Terrasol is interested in approaching other international Nicaragua solidarity organizations, such as sister city groups and construction brigades, to propose collaboration. We would ask that these groups incorporate photovoltaics into their support work for new construction or other community development activities. In kind, we would offer technical support in design, procurement, and installation of PV systems. An advantage of working with such groups is that they often have ongoing relationships with the particular communities they support, so that long-term system maintenance is facilitated.

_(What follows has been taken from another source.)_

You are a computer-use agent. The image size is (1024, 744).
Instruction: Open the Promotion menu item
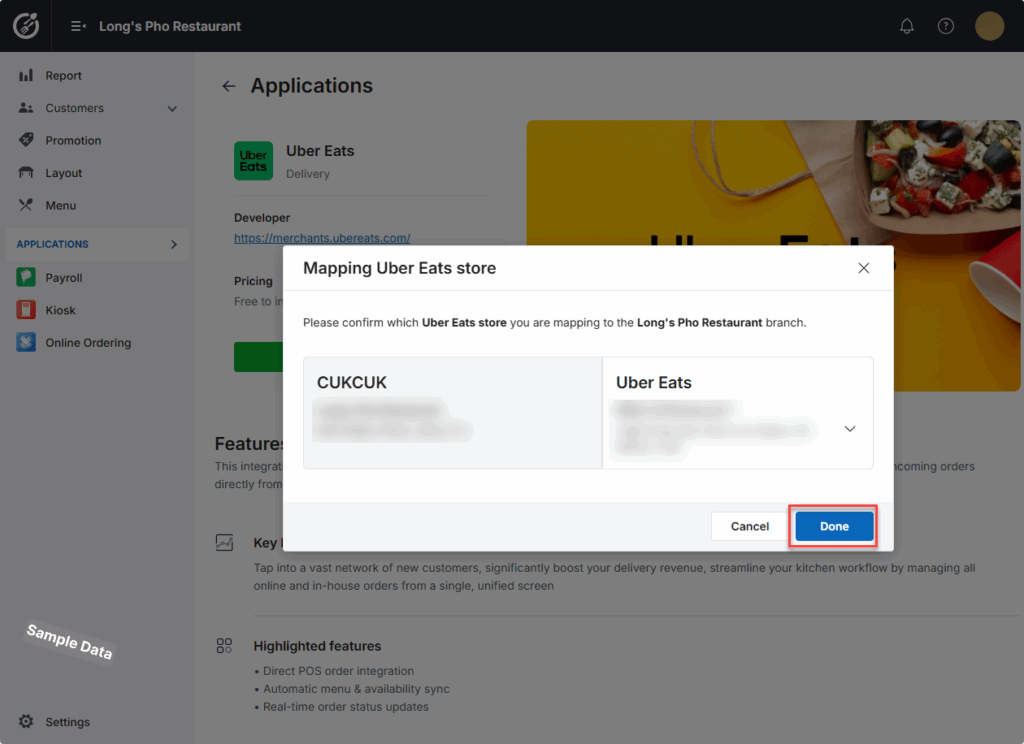(x=73, y=141)
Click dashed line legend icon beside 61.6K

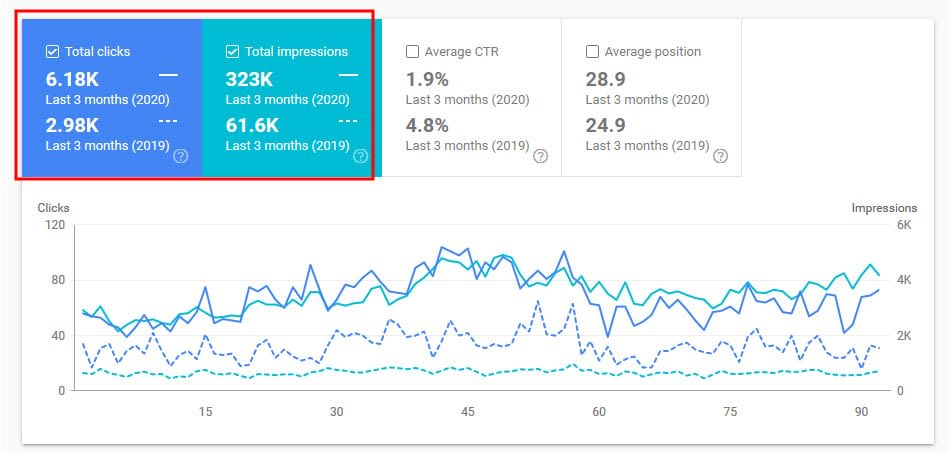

We are also considering the use of PVs in Nicaragua for refrigeration at health centers, as well as for pumping water for irrigation. Such an expansion of activity will depend both on Nicaraguan interest and on outside funding larger than Terrasol's current resources.
We are very pleased with the development of the network of organizations within Nicaragua promoting solar energy. Their involvement and enthusiasm is essential to the success of any internationally-aided project. Decisions on site selection, training of technicians, and ongoing maintenance should rest squarely with the Nicaraguans. The ultimate goal of such "technology transfer" is as much self-sufficiency as is possible under the current economic situation.
Terrasol views the current phase of its work as a pilot project. By no means have we concluded that small photovoltaic systems at numerous sites are the best approach to rural electrification in Nicaragua. We hope that our experience will provide guidance in answering questions that have already been raised by our work. Developments in PV technology as well as cooperation of friendly governments will be crucial in answering some of these:
*Given their cost and the fact that they come from foreign sources, are photovoltaics a viable energy resource for Nicaragua?
*Should we aim for larger scale project, with significant international funding?
*Rather, or additionally, should we experiment with a different technology?
*How can we work best with Nicaraguan the government, given its severely limited resources?
*What is the evolving role of internationals in this process?
We sincerely hope that this conference serves as a forum for open discussion of these and other issues related to independent renewable energy generation in Nicaragua.